Let me share my perspective, to help fill any potential missing information: as mentioned, on big apps this saves minutes saves per boot.
It is not uncommon, especially when moving between feature branches to have to restart several times an hour, but lets assume once per hour. Lets say there are 100 active users spending 5 hours a day using broccoli on large code-basis.

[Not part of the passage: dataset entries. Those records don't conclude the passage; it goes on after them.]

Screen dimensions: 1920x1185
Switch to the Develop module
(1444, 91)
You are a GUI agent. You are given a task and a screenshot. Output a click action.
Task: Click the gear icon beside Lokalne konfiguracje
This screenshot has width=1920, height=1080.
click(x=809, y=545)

(100 * 5 * 60 = 30,000s) / 86,400 === 1/3 day wasted Actually, assuming 5h using the tool a day. We are wasting nearly 2 full dev days per 100 users per day. Lets say 9 weeks (maybe 40 work days or so) till this is supported. Thats potentially 80 dev days of wasted time per 100 users on a large apps. My math is likely wrong, or ratios not representative,but if we slide any of the numbers around we still end up with a fork having better cost-benefit then doing nothing. |
OK, the math checks out. You got me convinced that this is important. So I guess we can use your fork for now, and then we can try to get this landed in broccoli-filter hopefully soon (with support from Broccoli and broccoli-plugin)? |
Let it be clear, I am absolutely fine with the fork. I just felt I share share why I am motivated. To make sure you where not missing pieces of information. The fork does buy us some time, I hope to carve out some upcoming weeks to next to make merge-trees + filter utilize your new persistentOutput flag. |
Any update here? |
@JamesMGreene i think @joliss has some related work planned, until then feel free to use: https://github.com/stefanpenner/broccoli-persistent-filter |
This incorporates the ideas in
https://github.com/stefanpenner/broccoli-persistent-filter and to make optional
via a
persist
flag. This currently does not work on windows (See stefanpenner/hash-for-dep#8)however it is not detrimental to the end user as it is opt in.